Arıcılık Sektörünün Küresel Isınmadan  Olumsuz Etkilenmemesi İçin Yetkililerin Alması  Gereken Tedbirler 

  1. Çevreye zarar verecek ve arıların habitatını olumsuz yönde etkileyecek  uygulamalardan kaçınılmalıdır
  2. Küresel ısınmadan daha az etkilenme potansiyeli olan bitkilerin bir proje şeklinde arıcılık yapılan alalara ekimi sağlanmalıdır.

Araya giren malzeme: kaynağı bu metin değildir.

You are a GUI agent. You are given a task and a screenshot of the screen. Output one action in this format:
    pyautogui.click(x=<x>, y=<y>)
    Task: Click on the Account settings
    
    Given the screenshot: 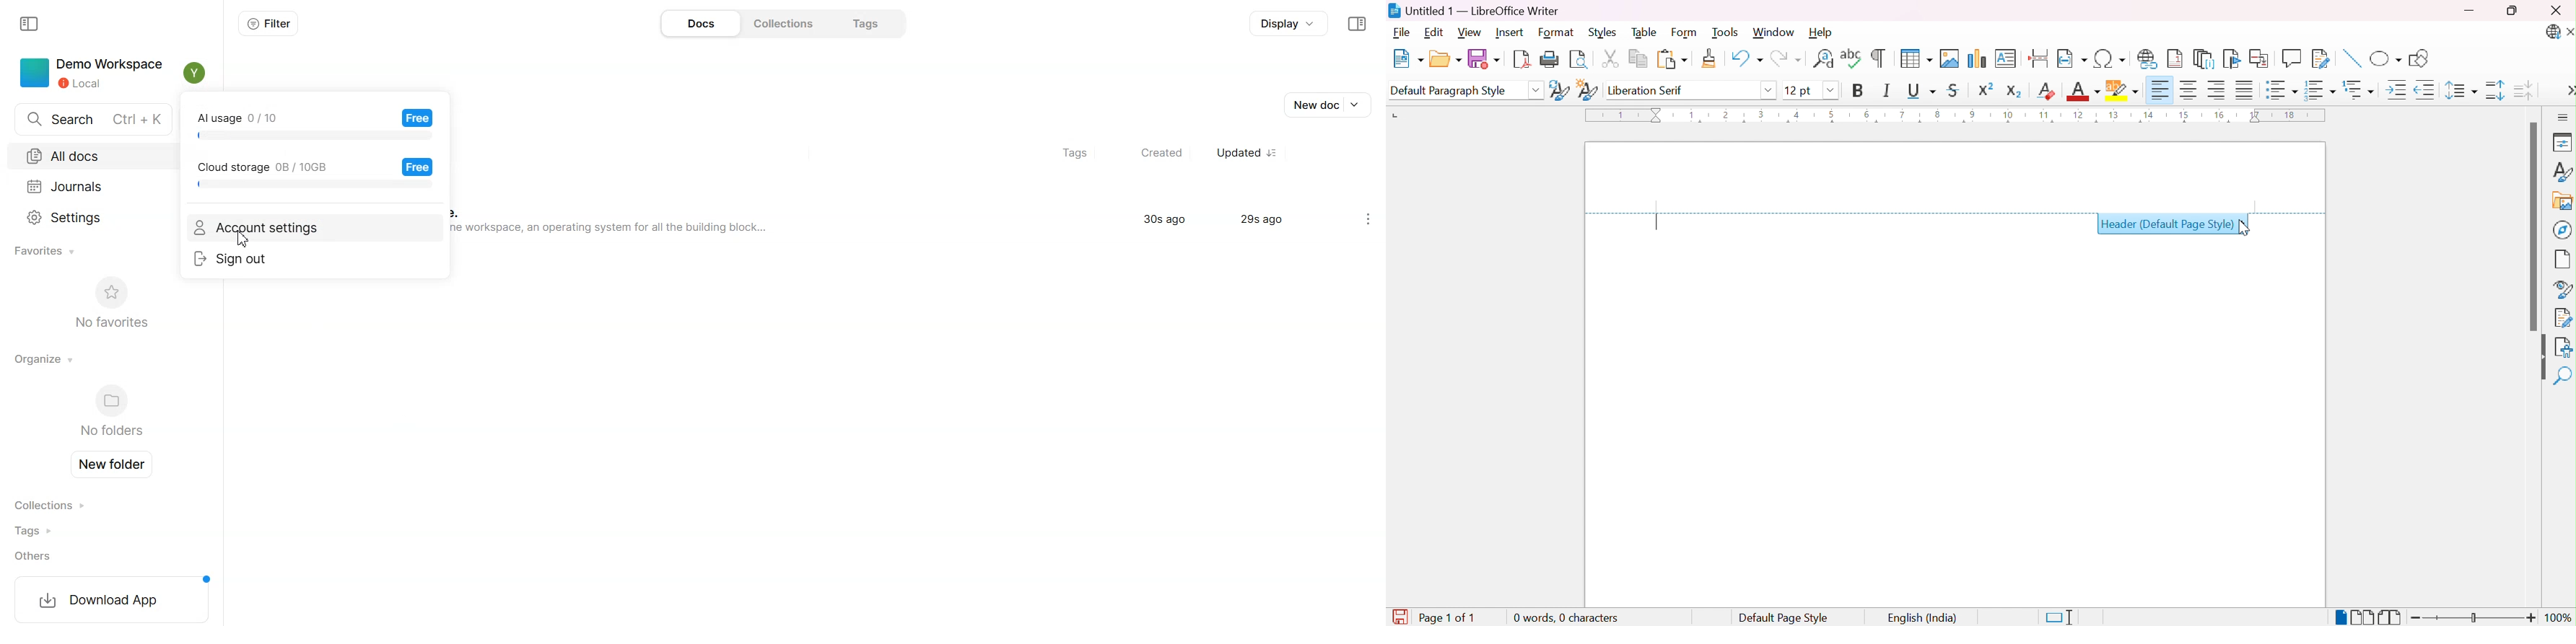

  3. Arıcıların küresel ısınmadan dolayı ortaya çıkan zararlarını karşılayacak bir mekanizma oluşturulmalı,  bu anlamda gerekirse arıcıların sigorta bedellerinin tamamı  karşılamalıdır.
  4. Arıcıların küresel ısınmanın etkileri konusunda daha da bilinçlenmeleri için gerekli eğitim faaliyetleri düzenlenmeli ve balın dışında farklı arıcılık ürünlerinin üretimini noktasında arıcılar teşvik edilmelidir.